## WHAT TO DO
Would you return every entry below without a single difference?

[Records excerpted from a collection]
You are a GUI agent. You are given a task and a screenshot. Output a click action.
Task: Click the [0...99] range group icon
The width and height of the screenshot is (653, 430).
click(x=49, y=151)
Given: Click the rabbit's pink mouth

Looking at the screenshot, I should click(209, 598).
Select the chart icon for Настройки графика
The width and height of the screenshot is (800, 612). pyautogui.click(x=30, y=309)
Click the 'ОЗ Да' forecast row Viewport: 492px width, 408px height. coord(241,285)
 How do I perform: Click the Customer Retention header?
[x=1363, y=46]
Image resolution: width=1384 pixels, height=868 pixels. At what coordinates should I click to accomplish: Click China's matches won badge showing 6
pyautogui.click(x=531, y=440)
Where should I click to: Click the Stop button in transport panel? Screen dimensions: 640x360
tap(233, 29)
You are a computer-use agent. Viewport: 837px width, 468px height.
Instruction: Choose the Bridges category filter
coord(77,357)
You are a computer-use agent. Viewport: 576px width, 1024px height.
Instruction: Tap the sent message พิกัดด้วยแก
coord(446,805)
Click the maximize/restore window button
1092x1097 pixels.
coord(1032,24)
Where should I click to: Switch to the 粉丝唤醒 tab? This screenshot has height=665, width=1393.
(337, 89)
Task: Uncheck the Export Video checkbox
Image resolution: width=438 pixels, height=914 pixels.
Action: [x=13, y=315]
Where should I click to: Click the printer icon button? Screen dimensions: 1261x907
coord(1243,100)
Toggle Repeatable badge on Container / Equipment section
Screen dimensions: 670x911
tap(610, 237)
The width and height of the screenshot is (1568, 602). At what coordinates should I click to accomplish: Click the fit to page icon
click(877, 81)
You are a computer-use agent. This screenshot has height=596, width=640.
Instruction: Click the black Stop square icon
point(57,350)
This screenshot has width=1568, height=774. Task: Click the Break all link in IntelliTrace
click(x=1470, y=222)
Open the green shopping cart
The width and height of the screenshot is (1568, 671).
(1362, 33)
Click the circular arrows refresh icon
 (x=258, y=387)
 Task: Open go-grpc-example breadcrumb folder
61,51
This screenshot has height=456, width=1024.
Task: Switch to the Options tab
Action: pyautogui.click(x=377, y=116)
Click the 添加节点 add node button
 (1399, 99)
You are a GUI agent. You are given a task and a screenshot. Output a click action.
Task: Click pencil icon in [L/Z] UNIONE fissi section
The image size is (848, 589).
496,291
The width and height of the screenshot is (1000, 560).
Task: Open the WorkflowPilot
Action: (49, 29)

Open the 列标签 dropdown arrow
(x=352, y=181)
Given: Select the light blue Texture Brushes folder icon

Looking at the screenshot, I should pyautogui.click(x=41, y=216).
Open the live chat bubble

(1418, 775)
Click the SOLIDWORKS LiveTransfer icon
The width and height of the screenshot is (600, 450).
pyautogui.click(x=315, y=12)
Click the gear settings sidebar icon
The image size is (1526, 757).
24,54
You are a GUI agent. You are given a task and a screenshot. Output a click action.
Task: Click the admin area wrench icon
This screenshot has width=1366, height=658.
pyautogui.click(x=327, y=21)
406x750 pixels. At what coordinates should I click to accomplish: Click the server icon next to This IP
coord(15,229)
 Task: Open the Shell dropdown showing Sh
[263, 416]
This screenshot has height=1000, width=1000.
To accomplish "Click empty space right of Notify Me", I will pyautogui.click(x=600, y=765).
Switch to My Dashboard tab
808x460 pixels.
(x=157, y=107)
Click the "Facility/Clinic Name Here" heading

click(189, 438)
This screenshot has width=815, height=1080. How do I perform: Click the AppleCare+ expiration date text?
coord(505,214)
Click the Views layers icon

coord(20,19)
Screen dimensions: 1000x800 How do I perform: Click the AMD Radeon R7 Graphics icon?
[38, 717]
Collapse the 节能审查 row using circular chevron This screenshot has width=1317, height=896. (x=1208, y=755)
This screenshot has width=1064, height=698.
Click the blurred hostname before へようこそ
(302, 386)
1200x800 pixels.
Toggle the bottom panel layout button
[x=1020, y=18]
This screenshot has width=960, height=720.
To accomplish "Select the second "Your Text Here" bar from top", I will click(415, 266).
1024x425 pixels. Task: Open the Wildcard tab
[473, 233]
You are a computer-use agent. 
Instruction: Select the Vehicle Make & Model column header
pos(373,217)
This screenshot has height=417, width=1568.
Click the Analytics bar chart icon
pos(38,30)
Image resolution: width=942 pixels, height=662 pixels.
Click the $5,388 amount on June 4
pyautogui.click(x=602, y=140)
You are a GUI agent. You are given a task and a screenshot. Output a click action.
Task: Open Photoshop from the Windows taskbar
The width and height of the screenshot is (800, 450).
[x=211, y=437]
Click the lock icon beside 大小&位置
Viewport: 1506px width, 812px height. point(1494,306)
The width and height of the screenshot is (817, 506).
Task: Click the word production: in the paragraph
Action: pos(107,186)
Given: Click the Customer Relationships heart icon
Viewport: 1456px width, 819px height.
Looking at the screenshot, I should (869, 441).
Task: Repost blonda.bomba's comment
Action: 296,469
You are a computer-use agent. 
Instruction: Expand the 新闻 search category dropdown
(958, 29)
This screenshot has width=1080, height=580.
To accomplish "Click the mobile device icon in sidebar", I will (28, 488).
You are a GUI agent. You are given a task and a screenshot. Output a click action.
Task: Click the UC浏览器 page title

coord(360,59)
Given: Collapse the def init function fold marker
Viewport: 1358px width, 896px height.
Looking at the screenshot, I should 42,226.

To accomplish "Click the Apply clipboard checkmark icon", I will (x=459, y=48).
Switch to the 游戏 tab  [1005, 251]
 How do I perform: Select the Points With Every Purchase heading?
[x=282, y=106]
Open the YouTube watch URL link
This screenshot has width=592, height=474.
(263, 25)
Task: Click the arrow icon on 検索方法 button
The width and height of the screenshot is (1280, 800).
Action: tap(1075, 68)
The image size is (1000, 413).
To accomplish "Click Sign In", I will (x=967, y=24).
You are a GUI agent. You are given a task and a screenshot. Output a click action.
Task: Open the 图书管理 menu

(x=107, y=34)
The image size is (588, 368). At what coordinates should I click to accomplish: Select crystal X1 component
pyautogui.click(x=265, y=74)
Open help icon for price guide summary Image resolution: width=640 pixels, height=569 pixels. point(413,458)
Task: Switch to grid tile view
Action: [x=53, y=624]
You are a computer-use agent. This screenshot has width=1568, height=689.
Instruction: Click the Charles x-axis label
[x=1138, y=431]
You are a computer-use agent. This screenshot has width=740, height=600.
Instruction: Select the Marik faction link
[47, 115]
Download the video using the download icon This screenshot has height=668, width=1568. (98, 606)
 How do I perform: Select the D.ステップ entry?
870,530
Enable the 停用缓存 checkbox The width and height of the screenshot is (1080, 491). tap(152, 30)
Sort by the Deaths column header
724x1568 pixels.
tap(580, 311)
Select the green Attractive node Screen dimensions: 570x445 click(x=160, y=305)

## EXERCISE RESPONSE
You are a GUI agent. You are given a task and a screenshot. Output a click action.
Task: Click the [0...99] range group icon
The width and height of the screenshot is (653, 430).
click(x=49, y=151)
Given: Click the rabbit's pink mouth

Looking at the screenshot, I should click(209, 598).
Select the chart icon for Настройки графика
The width and height of the screenshot is (800, 612). pyautogui.click(x=30, y=309)
Click the 'ОЗ Да' forecast row Viewport: 492px width, 408px height. coord(241,285)
 How do I perform: Click the Customer Retention header?
[x=1363, y=46]
Image resolution: width=1384 pixels, height=868 pixels. At what coordinates should I click to accomplish: Click China's matches won badge showing 6
pyautogui.click(x=531, y=440)
Where should I click to: Click the Stop button in transport panel? Screen dimensions: 640x360
tap(233, 29)
You are a computer-use agent. Viewport: 837px width, 468px height.
Instruction: Choose the Bridges category filter
coord(77,357)
You are a computer-use agent. Viewport: 576px width, 1024px height.
Instruction: Tap the sent message พิกัดด้วยแก
coord(446,805)
Click the maximize/restore window button
1092x1097 pixels.
coord(1032,24)
Where should I click to: Switch to the 粉丝唤醒 tab? This screenshot has height=665, width=1393.
(337, 89)
Task: Uncheck the Export Video checkbox
Image resolution: width=438 pixels, height=914 pixels.
Action: [x=13, y=315]
Where should I click to: Click the printer icon button? Screen dimensions: 1261x907
coord(1243,100)
Toggle Repeatable badge on Container / Equipment section
Screen dimensions: 670x911
tap(610, 237)
The width and height of the screenshot is (1568, 602). At what coordinates should I click to accomplish: Click the fit to page icon
click(877, 81)
You are a computer-use agent. This screenshot has height=596, width=640.
Instruction: Click the black Stop square icon
point(57,350)
This screenshot has width=1568, height=774. Task: Click the Break all link in IntelliTrace
click(x=1470, y=222)
Open the green shopping cart
The width and height of the screenshot is (1568, 671).
(1362, 33)
Click the circular arrows refresh icon
 (x=258, y=387)
 Task: Open go-grpc-example breadcrumb folder
61,51
This screenshot has height=456, width=1024.
Task: Switch to the Options tab
Action: pyautogui.click(x=377, y=116)
Click the 添加节点 add node button
 (1399, 99)
You are a GUI agent. You are given a task and a screenshot. Output a click action.
Task: Click pencil icon in [L/Z] UNIONE fissi section
The image size is (848, 589).
496,291
The width and height of the screenshot is (1000, 560).
Task: Open the WorkflowPilot
Action: (49, 29)

Open the 列标签 dropdown arrow
(x=352, y=181)
Given: Select the light blue Texture Brushes folder icon

Looking at the screenshot, I should pyautogui.click(x=41, y=216).
Open the live chat bubble

(1418, 775)
Click the SOLIDWORKS LiveTransfer icon
The width and height of the screenshot is (600, 450).
pyautogui.click(x=315, y=12)
Click the gear settings sidebar icon
The image size is (1526, 757).
24,54
You are a GUI agent. You are given a task and a screenshot. Output a click action.
Task: Click the admin area wrench icon
This screenshot has width=1366, height=658.
pyautogui.click(x=327, y=21)
406x750 pixels. At what coordinates should I click to accomplish: Click the server icon next to This IP
coord(15,229)
 Task: Open the Shell dropdown showing Sh
[263, 416]
This screenshot has height=1000, width=1000.
To accomplish "Click empty space right of Notify Me", I will pyautogui.click(x=600, y=765).
Switch to My Dashboard tab
808x460 pixels.
(x=157, y=107)
Click the "Facility/Clinic Name Here" heading

click(189, 438)
This screenshot has width=815, height=1080. How do I perform: Click the AppleCare+ expiration date text?
coord(505,214)
Click the Views layers icon

coord(20,19)
Screen dimensions: 1000x800 How do I perform: Click the AMD Radeon R7 Graphics icon?
[38, 717]
Collapse the 节能审查 row using circular chevron This screenshot has width=1317, height=896. (x=1208, y=755)
This screenshot has width=1064, height=698.
Click the blurred hostname before へようこそ
(302, 386)
1200x800 pixels.
Toggle the bottom panel layout button
[x=1020, y=18]
This screenshot has width=960, height=720.
To accomplish "Select the second "Your Text Here" bar from top", I will click(415, 266).
1024x425 pixels. Task: Open the Wildcard tab
[473, 233]
You are a computer-use agent. 
Instruction: Select the Vehicle Make & Model column header
pos(373,217)
This screenshot has height=417, width=1568.
Click the Analytics bar chart icon
pos(38,30)
Image resolution: width=942 pixels, height=662 pixels.
Click the $5,388 amount on June 4
pyautogui.click(x=602, y=140)
You are a GUI agent. You are given a task and a screenshot. Output a click action.
Task: Open Photoshop from the Windows taskbar
The width and height of the screenshot is (800, 450).
[x=211, y=437]
Click the lock icon beside 大小&位置
Viewport: 1506px width, 812px height. point(1494,306)
The width and height of the screenshot is (817, 506).
Task: Click the word production: in the paragraph
Action: pos(107,186)
Given: Click the Customer Relationships heart icon
Viewport: 1456px width, 819px height.
Looking at the screenshot, I should (869, 441).
Task: Repost blonda.bomba's comment
Action: 296,469
You are a computer-use agent. 
Instruction: Expand the 新闻 search category dropdown
(958, 29)
This screenshot has width=1080, height=580.
To accomplish "Click the mobile device icon in sidebar", I will (28, 488).
You are a GUI agent. You are given a task and a screenshot. Output a click action.
Task: Click the UC浏览器 page title

coord(360,59)
Given: Collapse the def init function fold marker
Viewport: 1358px width, 896px height.
Looking at the screenshot, I should 42,226.

To accomplish "Click the Apply clipboard checkmark icon", I will (x=459, y=48).
Switch to the 游戏 tab  [1005, 251]
 How do I perform: Select the Points With Every Purchase heading?
[x=282, y=106]
Open the YouTube watch URL link
This screenshot has width=592, height=474.
(263, 25)
Task: Click the arrow icon on 検索方法 button
The width and height of the screenshot is (1280, 800).
Action: tap(1075, 68)
The image size is (1000, 413).
To accomplish "Click Sign In", I will (x=967, y=24).
You are a GUI agent. You are given a task and a screenshot. Output a click action.
Task: Open the 图书管理 menu

(x=107, y=34)
The image size is (588, 368). At what coordinates should I click to accomplish: Select crystal X1 component
pyautogui.click(x=265, y=74)
Open help icon for price guide summary Image resolution: width=640 pixels, height=569 pixels. point(413,458)
Task: Switch to grid tile view
Action: [x=53, y=624]
You are a computer-use agent. This screenshot has width=1568, height=689.
Instruction: Click the Charles x-axis label
[x=1138, y=431]
You are a computer-use agent. This screenshot has width=740, height=600.
Instruction: Select the Marik faction link
[47, 115]
Download the video using the download icon This screenshot has height=668, width=1568. (98, 606)
 How do I perform: Select the D.ステップ entry?
870,530
Enable the 停用缓存 checkbox The width and height of the screenshot is (1080, 491). tap(152, 30)
Sort by the Deaths column header
724x1568 pixels.
tap(580, 311)
Select the green Attractive node Screen dimensions: 570x445 click(x=160, y=305)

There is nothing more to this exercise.